Barge-Arse, subs. (common).—A man or woman of rotund development at the back. [From barge, a clumsy vessel, + arse, O.E., posterior or buttock.] A low term of ridicule. Also used as an adjective, barge-arsed.


Barge-Pole, subs. (Winchester College).—A large stick or thick bough, of which there was one in each fagot. Also generally used for any large piece of wood.


Bark, subs. (common).—1. An Irishman or Irishwoman. Cf., Barkshire.

1869. Notes and Queries, 4 S., iii., 406. In Lancashire an Irishman is vulgarly called a bark.

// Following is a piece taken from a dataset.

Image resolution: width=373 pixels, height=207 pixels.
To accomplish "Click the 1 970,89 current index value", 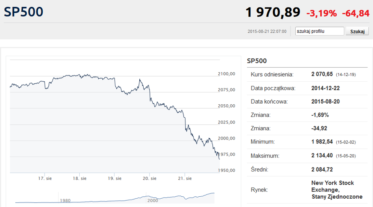I will [273, 13].
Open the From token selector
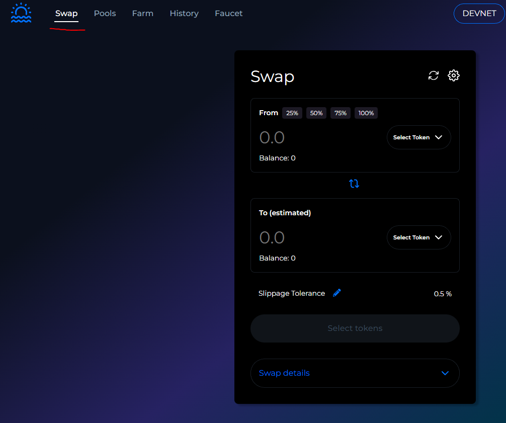506x423 pixels. click(x=418, y=137)
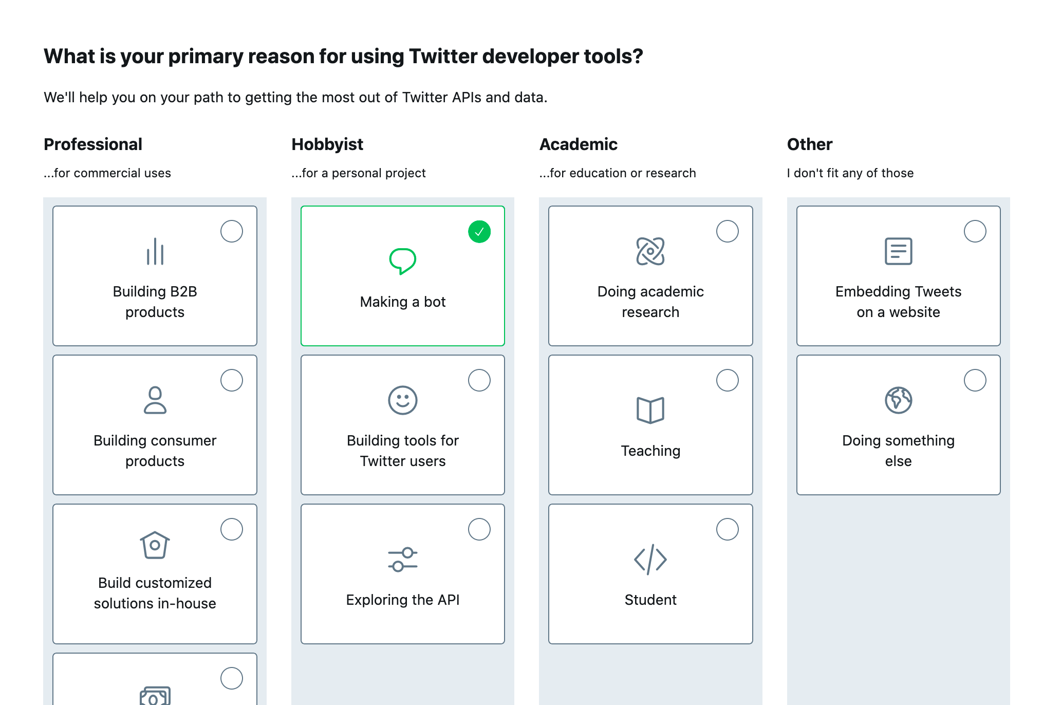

1876. C. Hindley, Life and Adventures of a Cheap Jack, p. 191. Mike when asked by some of his countrymen why he called Fairbanks a 'bark,' i.e., an Irishman, said, 'If I had not put the 'bark' on him he would have put it on me, so I had the first pull.'

2. The skin. This occurs also dialectically. In Alan Ramsay's poems [1758] it is so used.

1843. Dickens, Martin Chuzzlewit, ch. xx., p. 209. To the great detriment of what is called by fancy gentlemen the bark upon his shins, which were most unmercifully bumped against the hard leather and the iron buckles.

1876. Family Herald, 2 Dec, p. 80, col. 1. With the bark all off his shins from a blow with a hockey stick.

3. (colloquial.)—A cough. Cf., verb, To bark, sense 2.

Verb.—1. To scrape; or rub off the skin; to abraise.

1856. Hughes, Tom Brown's Schooldays, p. 227. So, after getting up [the tree] three or four feet, down they came slithering to the ground, barking their arms and faces.

1859. Macmillan's Magazine, Nov., p. 18. The knuckles of his right hand were barked.

1872. Mark Twain, Roughing It, p. 16 (Routledge's ed.). Every time we avalanched from one end of the stage to the other, the 'Unabridged Dictionary' would come too; and, every time it came, it damaged somebody. One trip it barked the Secretary's elbow; the next trip it hurt me in the stomach, and the third, it tilted Bemis's nose up till he could look down his nostrils—he said.

2. To cough; generally applied when it is persistent and hacking.

The word with the bark on it, phr. (American).—Without mincing the matter; without circumlocution.

1872. Mark Twain, Roughing It, chap. xv. If ever another man gives a whistle to a child of mine, and I get my hands on him, I will hang him nigher than Haman! That is the word with the bark on it.

To take the bark off, phr. (popular).—To reduce in value, either deliberately, or by accident; a figurative usage of 'to graze,' 'to take the skin off.'

1849. Dickens, David Copperfield, p. 310. I rode my gallant grey so close to the wheel, that I grazed his near foreleg against it and took the bark off, as his owner told me, to the tune of three pun' sivin.

1853. Rev. Ed. Bradley ('Cuthbert Bede'), Further Adventures of Verdant Green, p. 31. That'll take the bark from your nozzle, and distil the Dutch pink for you, won't it?